- [本文抜粋]:
工場は稼働を続けていると、不具合が生じたり、効率が悪くなったりということが起こります。それらをメンテナンスし「マイナスをゼロに」、また、さらに効率が上がるように新しい設備導入を提案することで「ゼロからプラスへ」もっていくことが豊安工業の役割だと考えています。
ボイラーメーカーとして私の祖父によって設立された当社は、メーカーとしてボイラーを納めていく過程で、お客様からボイラー設置に必要なガスや水の配管設備もお願いされることがあり、徐々に工場設備をトータルでサポートするようになっていきました。
そんな中、今では二大ボイラーメーカーとして知られる当時の石川島播磨重工(現在のIHI)と三浦工業から販売店として業務提携の話があり、それを機に製造業から販売・設置やメンテナンスに事業を転換していきました。
この二大ボイラーメーカーの製品を両方取り扱える販売店は稀有な存在で、お客様のご要望や状況によって最適なメーカーを提案できること、そして工場設備をトータルで見れることが豊安工業の強みになり、「豊安さんに相談すればなんとかしてくれるだろう」とお客様に思ってもらえているのが、会社が70年続いている要因の一つだと思っています。

- [提供エントリー]:
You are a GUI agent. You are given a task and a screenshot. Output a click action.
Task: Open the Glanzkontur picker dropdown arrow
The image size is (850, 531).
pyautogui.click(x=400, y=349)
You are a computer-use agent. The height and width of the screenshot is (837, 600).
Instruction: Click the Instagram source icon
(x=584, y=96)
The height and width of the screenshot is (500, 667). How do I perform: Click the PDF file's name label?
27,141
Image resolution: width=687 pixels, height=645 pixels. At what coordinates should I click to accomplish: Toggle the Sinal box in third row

==

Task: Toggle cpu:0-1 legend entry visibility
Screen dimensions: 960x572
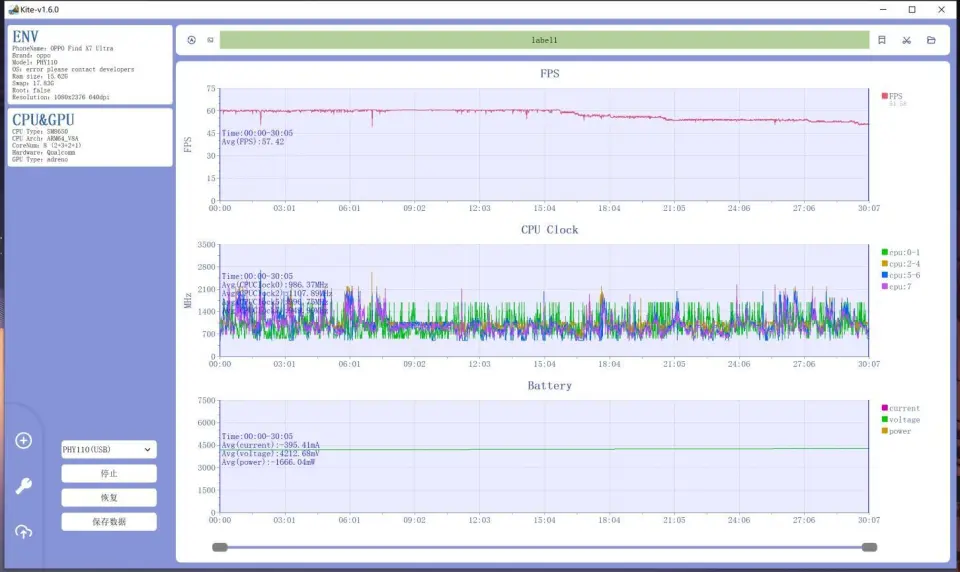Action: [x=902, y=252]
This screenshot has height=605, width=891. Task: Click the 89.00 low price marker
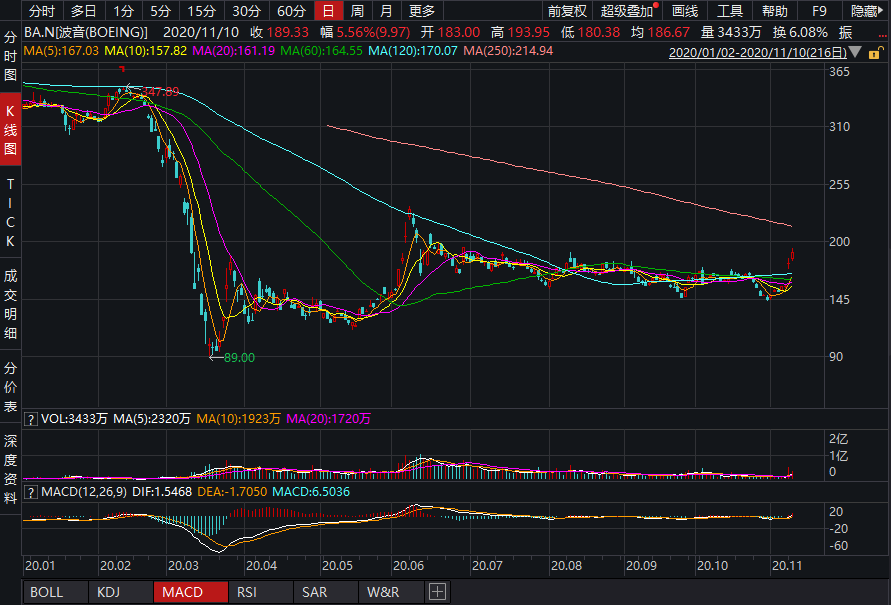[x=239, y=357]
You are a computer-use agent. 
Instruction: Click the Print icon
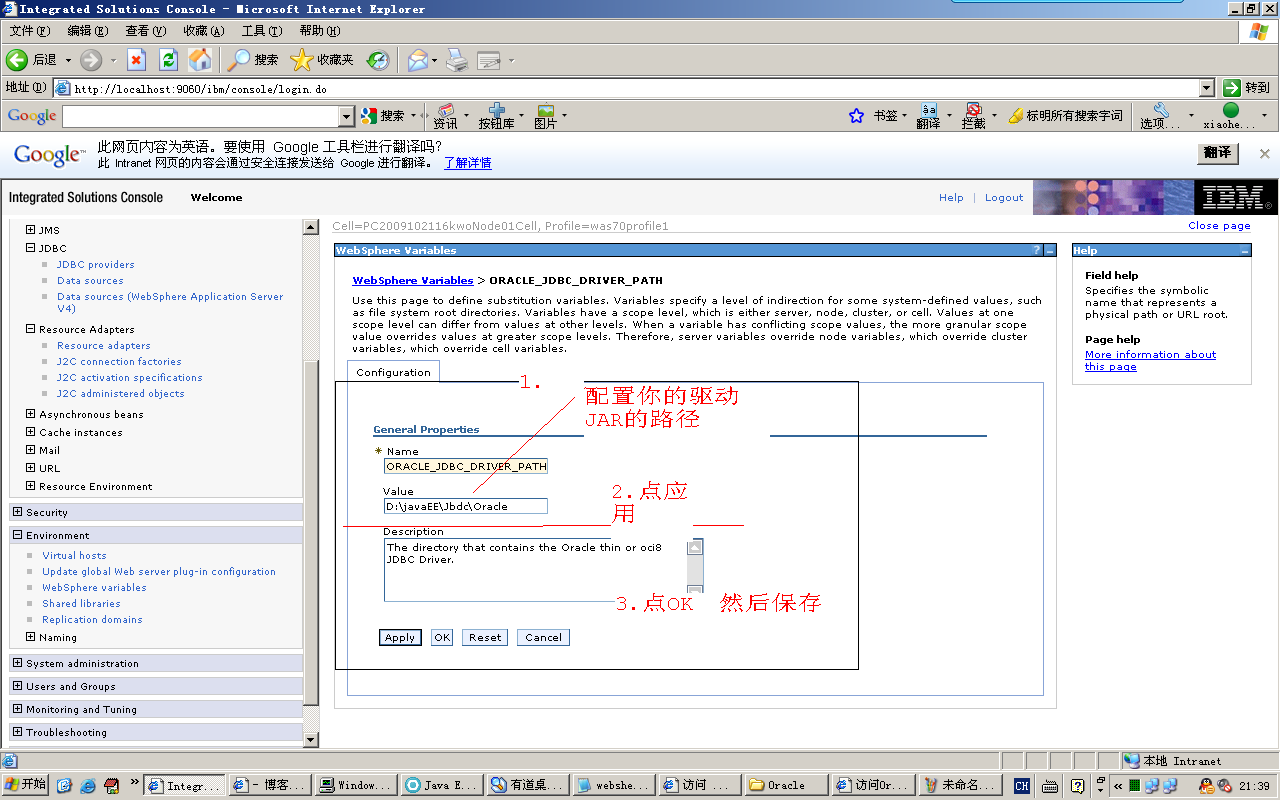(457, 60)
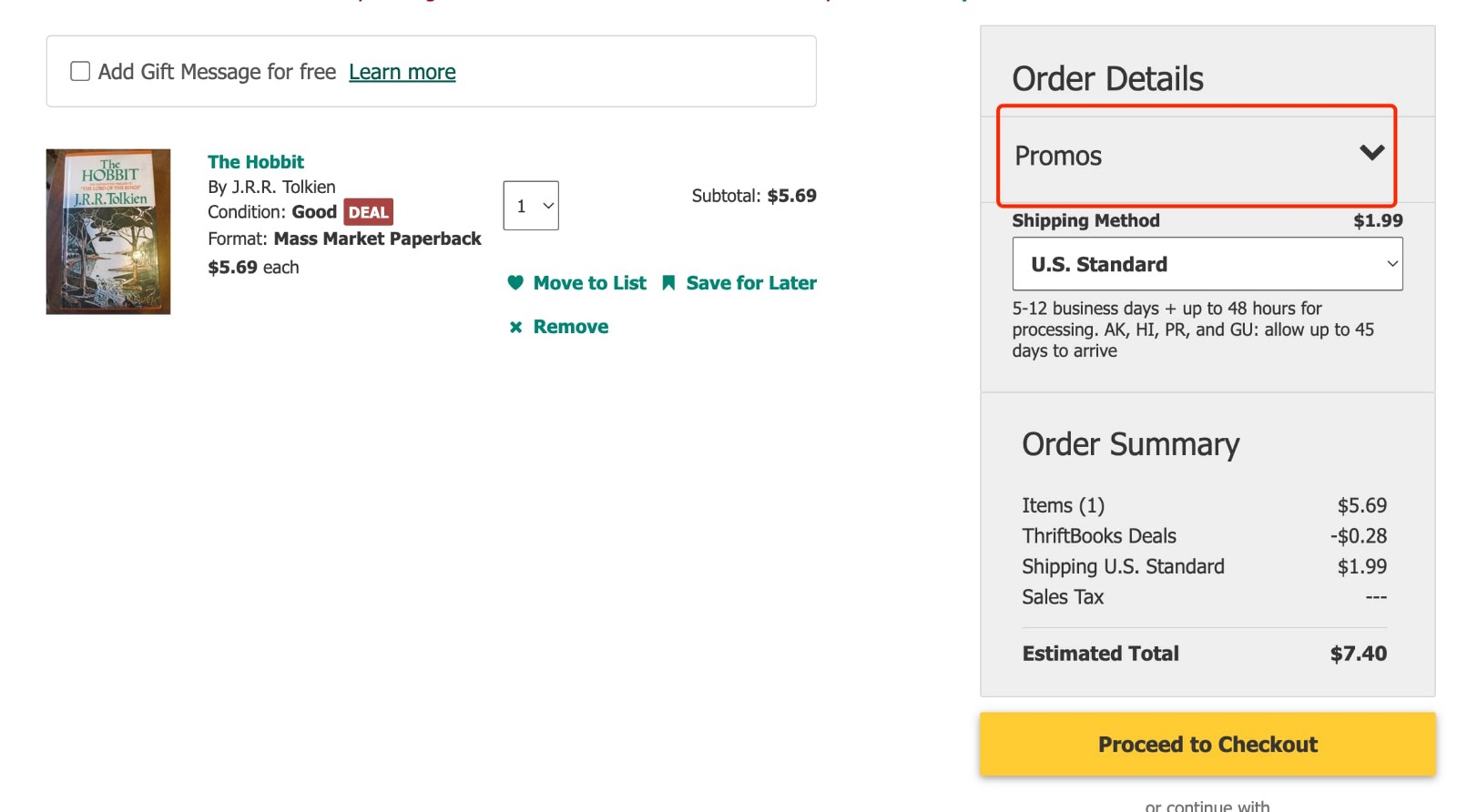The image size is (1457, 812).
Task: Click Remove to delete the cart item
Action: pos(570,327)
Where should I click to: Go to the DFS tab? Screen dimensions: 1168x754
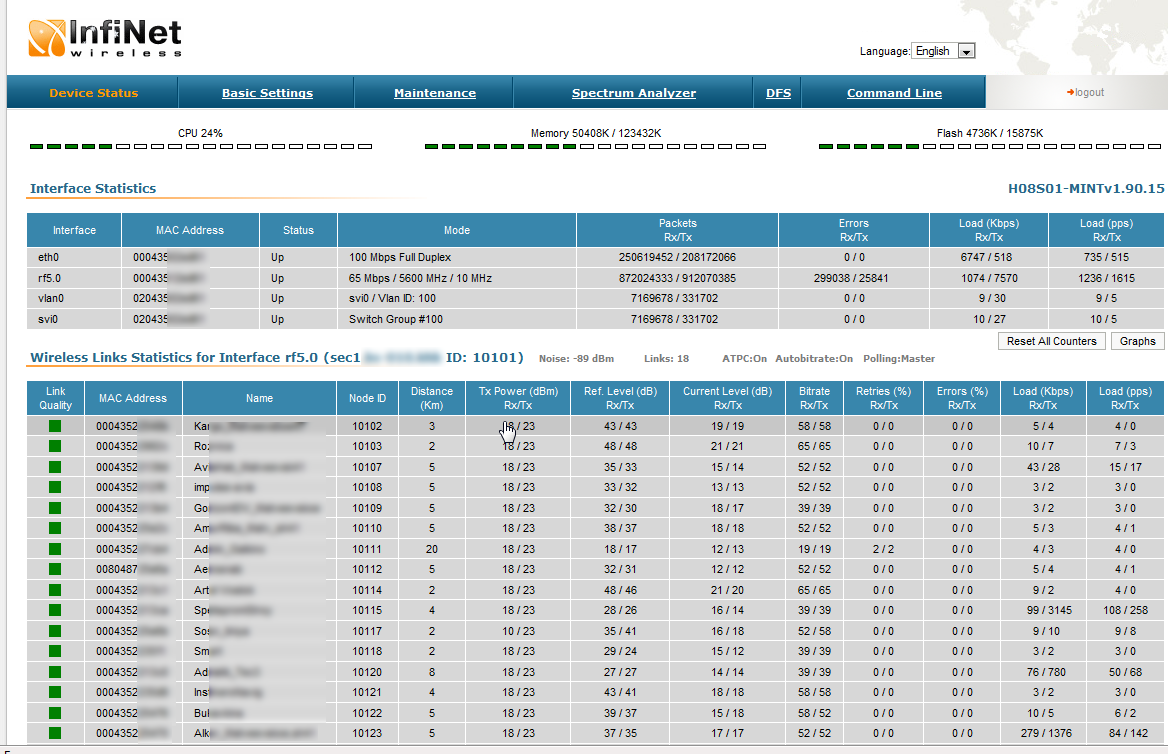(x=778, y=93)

* * *

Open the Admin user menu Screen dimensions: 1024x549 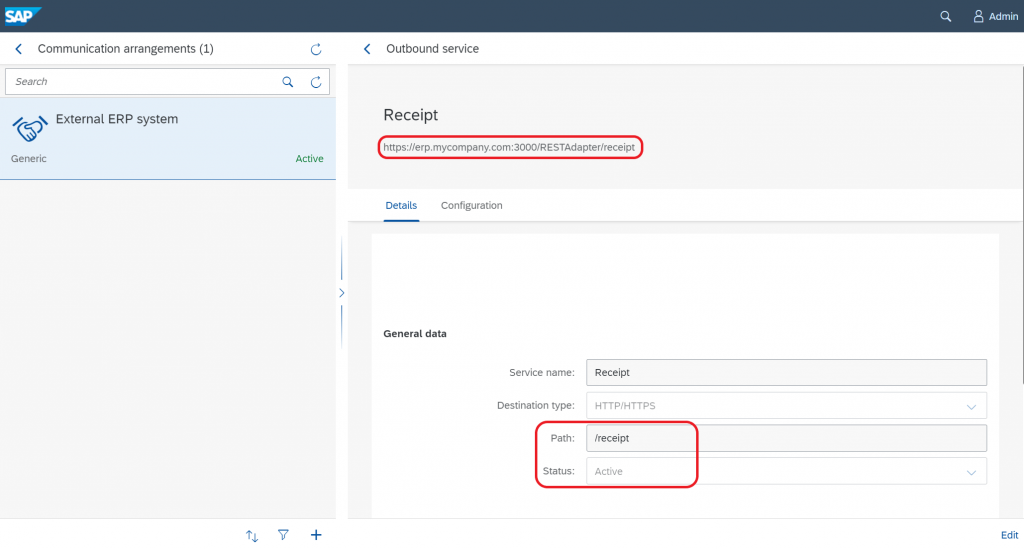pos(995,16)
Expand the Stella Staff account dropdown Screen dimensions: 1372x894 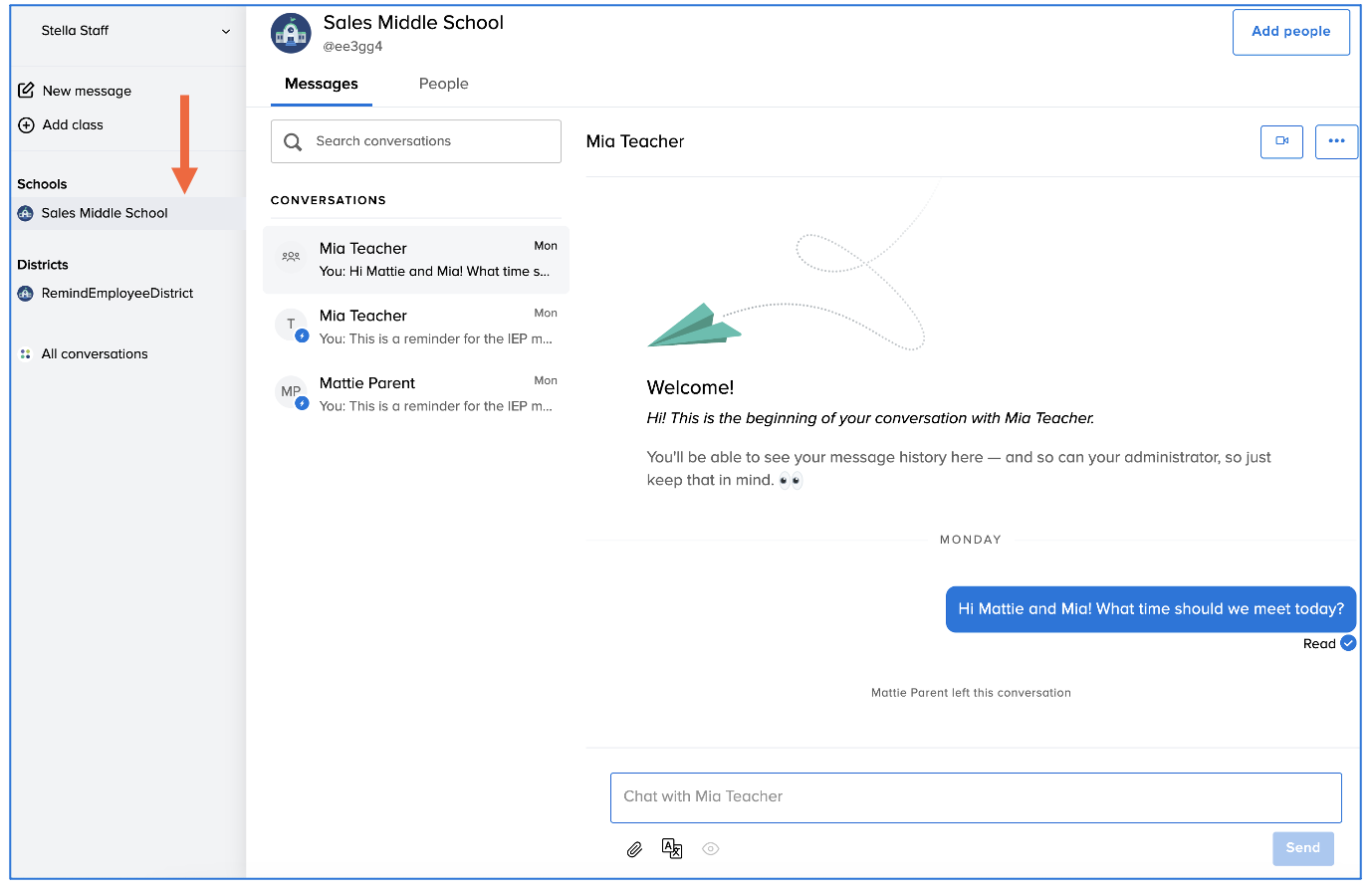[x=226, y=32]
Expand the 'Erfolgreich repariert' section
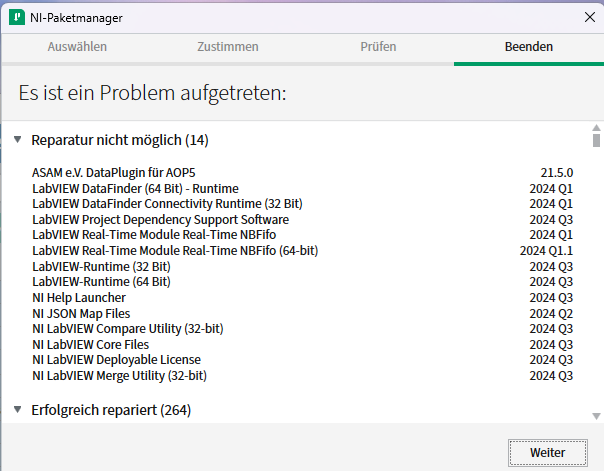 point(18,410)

- [作業指示]:
豊安工業についての本文抜粋を、一字も変えずに全文書き写すこと。 エントリーは参照しなくてよい。

- [解答]:
工場は稼働を続けていると、不具合が生じたり、効率が悪くなったりということが起こります。それらをメンテナンスし「マイナスをゼロに」、また、さらに効率が上がるように新しい設備導入を提案することで「ゼロからプラスへ」もっていくことが豊安工業の役割だと考えています。
ボイラーメーカーとして私の祖父によって設立された当社は、メーカーとしてボイラーを納めていく過程で、お客様からボイラー設置に必要なガスや水の配管設備もお願いされることがあり、徐々に工場設備をトータルでサポートするようになっていきました。
そんな中、今では二大ボイラーメーカーとして知られる当時の石川島播磨重工(現在のIHI)と三浦工業から販売店として業務提携の話があり、それを機に製造業から販売・設置やメンテナンスに事業を転換していきました。
この二大ボイラーメーカーの製品を両方取り扱える販売店は稀有な存在で、お客様のご要望や状況によって最適なメーカーを提案できること、そして工場設備をトータルで見れることが豊安工業の強みになり、「豊安さんに相談すればなんとかしてくれるだろう」とお客様に思ってもらえているのが、会社が70年続いている要因の一つだと思っています。